● **Data extract**
[Start of section]

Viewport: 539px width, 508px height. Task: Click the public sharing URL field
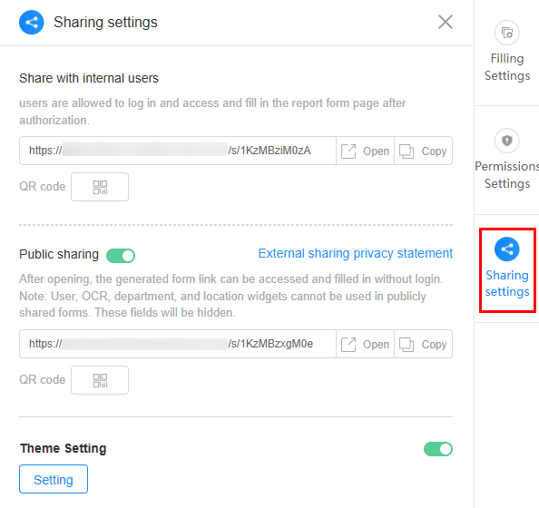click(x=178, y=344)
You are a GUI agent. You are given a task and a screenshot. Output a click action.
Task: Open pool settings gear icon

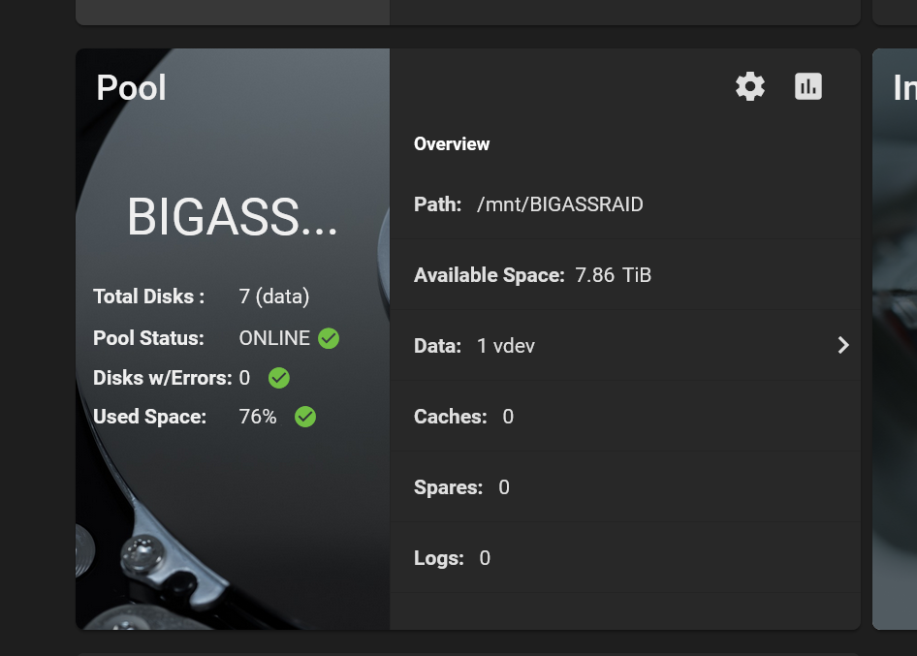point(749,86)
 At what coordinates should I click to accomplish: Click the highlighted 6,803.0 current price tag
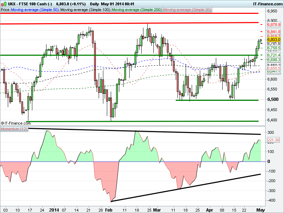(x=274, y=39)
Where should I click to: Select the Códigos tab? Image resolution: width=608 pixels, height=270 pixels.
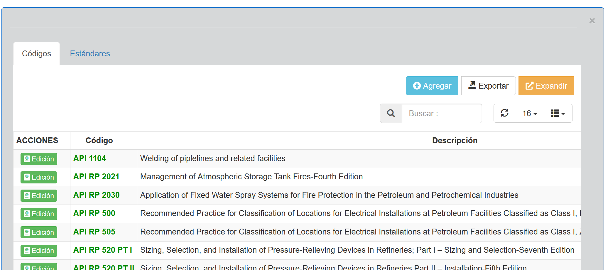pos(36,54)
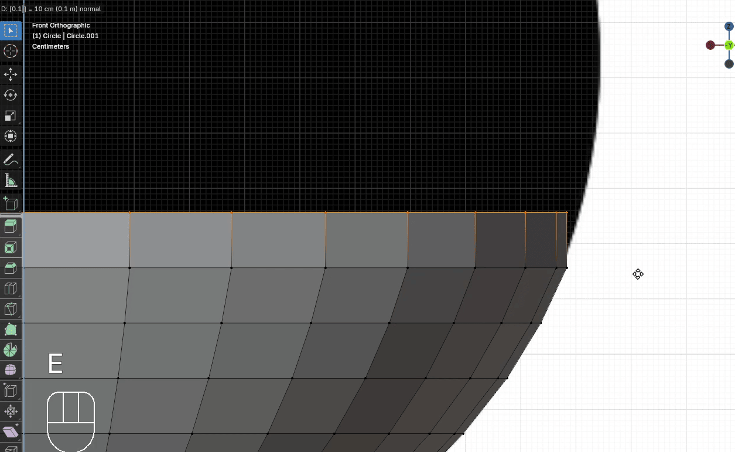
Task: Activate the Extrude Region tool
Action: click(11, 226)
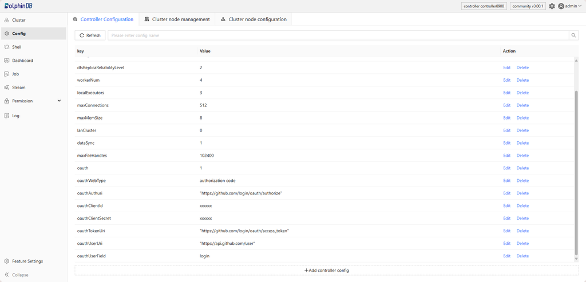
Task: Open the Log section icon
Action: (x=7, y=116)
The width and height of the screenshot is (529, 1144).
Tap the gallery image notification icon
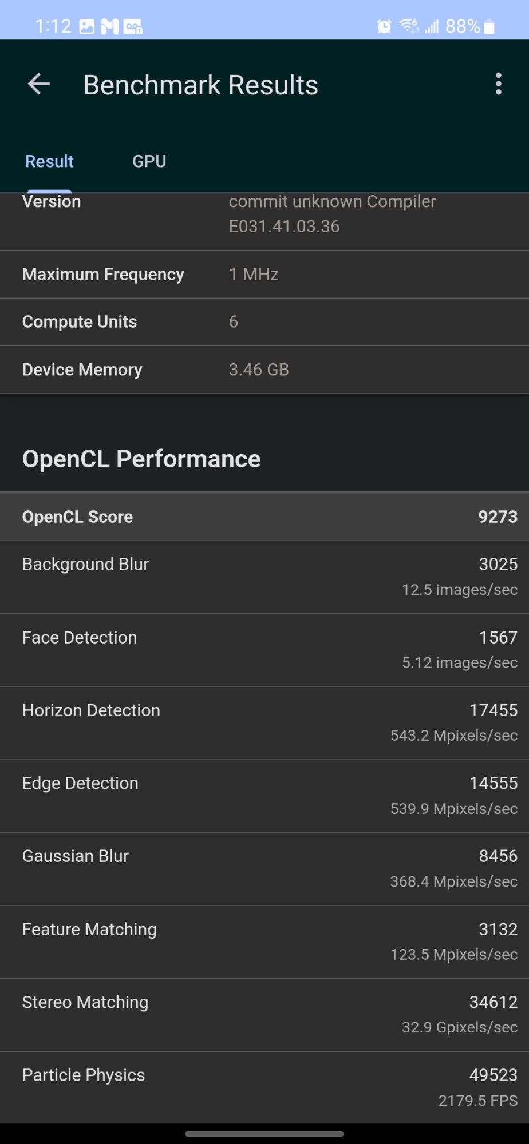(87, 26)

[End of section]
[Start of section]

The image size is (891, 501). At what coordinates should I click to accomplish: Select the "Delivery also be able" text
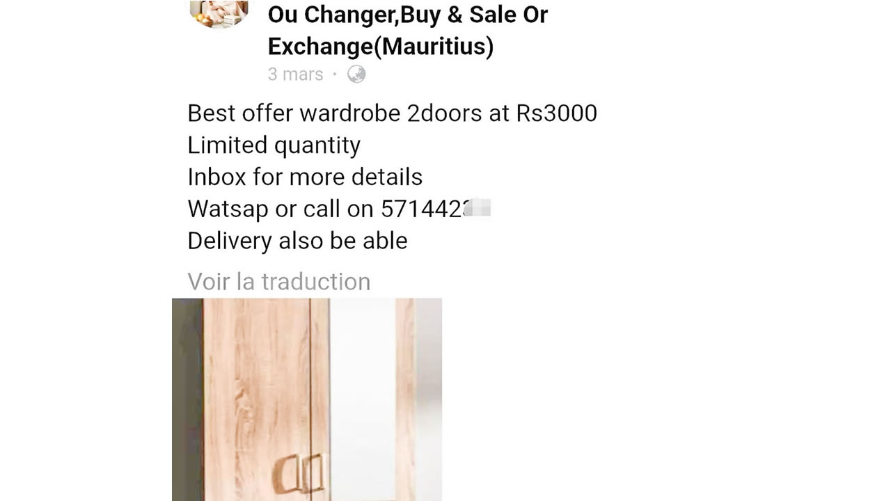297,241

[End of section]

● **What you need to do**
Report every line in the data above in which the word "screenshot" appears.

● **Your solution**
You are a GUI agent. You are given a task and a screenshot. Output a click action.
The width and height of the screenshot is (529, 1144).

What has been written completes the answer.